Jean-Baptiste Noé : Chaque pape aborde ces rencontres avec sa personnalité et son charisme. Mais l’intuition d’origine de Jean-Paul II demeure : permettre aux jeunes catholiques de tous les pays de se rencontrer pour des moments de festivités, d’échanges et de prières. Il s’agit de démontrer aussi que la foi catholique n’est pas dépassée, mais qu’elle attire de nombreux jeunes. On le voit dans le nombre de participants, qui ne cesse de croître à chacune des rencontres. 300 000 à Rome en 1985, 1.2 million à Paris en 1997, 2 millions à Madrid en 2011, 3 millions à Cracovie en 2016.
Benoit XVI y a introduit l’adoration eucharistique et a insisté sur la confession. François a gardé cela, ainsi que la dimension missionnaire et apostolique des JMJ. Il s’inscrit pleinement dans la continuité de ses prédécesseurs.

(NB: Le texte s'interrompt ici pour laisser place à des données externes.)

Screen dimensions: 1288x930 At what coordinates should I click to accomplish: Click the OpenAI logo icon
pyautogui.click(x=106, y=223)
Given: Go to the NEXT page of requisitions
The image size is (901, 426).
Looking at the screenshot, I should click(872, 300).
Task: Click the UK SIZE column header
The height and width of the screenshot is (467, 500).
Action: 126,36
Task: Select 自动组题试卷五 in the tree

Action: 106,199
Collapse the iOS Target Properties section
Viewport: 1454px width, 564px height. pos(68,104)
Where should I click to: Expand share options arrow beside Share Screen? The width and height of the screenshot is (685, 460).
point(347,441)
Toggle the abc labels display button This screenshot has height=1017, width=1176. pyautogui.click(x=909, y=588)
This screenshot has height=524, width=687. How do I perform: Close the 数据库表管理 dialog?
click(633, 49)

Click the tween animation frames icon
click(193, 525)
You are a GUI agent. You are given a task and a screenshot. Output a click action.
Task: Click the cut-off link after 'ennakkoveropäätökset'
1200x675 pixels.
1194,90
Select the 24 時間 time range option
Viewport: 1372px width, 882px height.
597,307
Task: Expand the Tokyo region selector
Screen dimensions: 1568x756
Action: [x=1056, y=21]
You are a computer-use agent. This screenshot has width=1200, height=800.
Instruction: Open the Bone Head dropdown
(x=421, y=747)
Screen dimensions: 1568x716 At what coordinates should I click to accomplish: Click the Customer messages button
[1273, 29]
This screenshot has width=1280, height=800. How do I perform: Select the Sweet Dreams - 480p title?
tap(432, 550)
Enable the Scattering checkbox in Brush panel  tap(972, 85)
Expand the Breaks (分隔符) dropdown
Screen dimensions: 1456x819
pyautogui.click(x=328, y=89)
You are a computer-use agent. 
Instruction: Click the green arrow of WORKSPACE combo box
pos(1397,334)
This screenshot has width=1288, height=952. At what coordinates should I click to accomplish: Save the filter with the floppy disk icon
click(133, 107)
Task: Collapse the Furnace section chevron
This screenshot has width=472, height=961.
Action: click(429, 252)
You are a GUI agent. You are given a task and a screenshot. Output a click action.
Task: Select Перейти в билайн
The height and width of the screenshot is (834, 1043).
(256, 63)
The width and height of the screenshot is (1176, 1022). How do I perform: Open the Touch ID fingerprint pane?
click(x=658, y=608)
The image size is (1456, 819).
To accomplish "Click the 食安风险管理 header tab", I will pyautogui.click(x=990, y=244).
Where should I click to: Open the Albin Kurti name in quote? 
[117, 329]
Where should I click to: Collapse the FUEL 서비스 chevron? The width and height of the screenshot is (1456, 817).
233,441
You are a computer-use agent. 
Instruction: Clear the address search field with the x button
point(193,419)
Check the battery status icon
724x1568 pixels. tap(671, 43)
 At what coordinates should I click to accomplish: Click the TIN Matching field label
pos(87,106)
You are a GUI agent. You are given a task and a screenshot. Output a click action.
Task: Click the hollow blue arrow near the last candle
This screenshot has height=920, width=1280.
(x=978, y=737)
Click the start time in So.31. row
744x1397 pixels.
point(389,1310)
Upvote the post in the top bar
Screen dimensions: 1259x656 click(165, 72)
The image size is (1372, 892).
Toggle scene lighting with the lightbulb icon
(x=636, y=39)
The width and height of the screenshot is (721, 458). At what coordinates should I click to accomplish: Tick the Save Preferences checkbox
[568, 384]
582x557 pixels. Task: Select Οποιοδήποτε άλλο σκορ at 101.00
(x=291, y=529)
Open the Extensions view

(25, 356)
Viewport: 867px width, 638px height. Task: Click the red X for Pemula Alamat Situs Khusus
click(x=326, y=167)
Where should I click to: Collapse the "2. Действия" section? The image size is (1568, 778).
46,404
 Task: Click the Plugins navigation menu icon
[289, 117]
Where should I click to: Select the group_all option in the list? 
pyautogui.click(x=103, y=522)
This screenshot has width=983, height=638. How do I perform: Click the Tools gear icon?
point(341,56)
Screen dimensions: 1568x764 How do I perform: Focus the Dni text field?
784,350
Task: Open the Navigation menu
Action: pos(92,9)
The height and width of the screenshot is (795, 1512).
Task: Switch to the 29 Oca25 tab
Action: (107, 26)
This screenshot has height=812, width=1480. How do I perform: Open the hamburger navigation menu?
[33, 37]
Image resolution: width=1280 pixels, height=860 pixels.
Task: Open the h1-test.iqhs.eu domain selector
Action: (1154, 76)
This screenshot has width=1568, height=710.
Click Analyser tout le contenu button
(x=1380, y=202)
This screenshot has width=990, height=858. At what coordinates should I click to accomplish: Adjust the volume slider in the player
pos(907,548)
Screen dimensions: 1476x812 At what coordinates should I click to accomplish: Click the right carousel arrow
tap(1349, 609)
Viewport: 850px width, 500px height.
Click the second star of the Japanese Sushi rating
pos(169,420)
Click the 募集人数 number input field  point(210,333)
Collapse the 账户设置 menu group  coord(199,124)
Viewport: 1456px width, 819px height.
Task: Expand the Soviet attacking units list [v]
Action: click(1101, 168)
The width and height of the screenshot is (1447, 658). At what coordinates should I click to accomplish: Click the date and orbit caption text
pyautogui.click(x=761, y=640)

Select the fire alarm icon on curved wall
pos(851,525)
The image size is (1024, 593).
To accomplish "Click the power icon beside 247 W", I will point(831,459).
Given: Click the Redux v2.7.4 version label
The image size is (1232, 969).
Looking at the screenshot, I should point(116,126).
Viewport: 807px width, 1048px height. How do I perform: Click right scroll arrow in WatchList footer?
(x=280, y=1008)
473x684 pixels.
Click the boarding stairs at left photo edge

Certains commentateurs reprochent aux JMJ d’être des rencontres de « pop chrétienne ». Entre festivité et pèlerinage, quelles signification et place ont prises ces JMJ chez les jeunes chrétiens dans leur parcours de foi aujourd'hui ?

Les journées mondiales de la jeunesse ont lieu tous les ans, mais les grandes rencontres internationales se tiennent tous les trois ou quatre ans. Ainsi, chaque génération y participe et cela contribue à forger leurs souvenirs et leurs identités. On arrive aujourd'hui au moment où les premiers participants sont devenus parents et voient leurs enfants partir à leur tour aux JMJ. Cela contribue à une mémoire collective. Il est difficile de voir les conséquences directes de ces journées, mais l’on dispose de nombreux témoignages de conversions lors de ces rencontres ou bien de jeunes qui y ont compris leur vocation sacerdotale ou religieuse.   
Les JMJ sont devenues des incontournables de la foi catholique, à la fois une mémoire partagée entre les générations et des moments de prière partagés entre les jeunes. À cela s’ajoute la participation à l’organisation : la sécurité, le logement, etc. C’est une organisation lourde, qui permet de confier de hautes responsabilités à des gens très jeunes, exactement comme dans le scoutisme. 

Faut-il voir dans l'évolution des JMJ, comme le défend le vaticaniste John Allen, une affirmation d'une forme d'évangélisme catholique ?

Les évangéliques n’ont pas le monopole des rencontres et des festivités. Pour ma part, je les place surtout dans la continuité de l’histoire de l’Église : celle des fêtes populaires, des rogations, des pèlerinages. C’est une façon extérieure de vivre sa foi, qui rompt avec la stratégie de l’enfouissement chère aux progressistes des années 1970. Le catholicisme s’est toujours inscrit dans des lieux : les sanctuaires, les tombes des saints, les basiliques. Les JMJ contribuent à définir de nouveaux lieux du catholicisme, à tisser une nouvelle géopolitique de la foi. Mais cela n’a rien d’évangélique, parce que les sacrements sont omniprésents : la messe, la confession, ajoutées à la prière personnelle et à l’adoration eucharistique.   

Que révèle le choix du Panama par le Pape François pour cette 16e édition ?

Il y a toujours une alternance entre une ville d’Europe et une ville d’un autre continent. François est un pape de l’Amérique latine. Il aime son continent, il le comprend. Après Rio, Panama est un choix logique. C’est un petit pays, qui avait été visité par Jean-Paul II en 1983. La venue du Pape François sera donc un grand moment, qui va par ailleurs poser de sérieux défis logistiques, à la fois pour accueillir les milliers de pèlerins et l’ensemble des journalistes accrédités. C’est le plus grand événement international organisé par ce pays. Autant dire que le défi est d’importance pour eux aussi.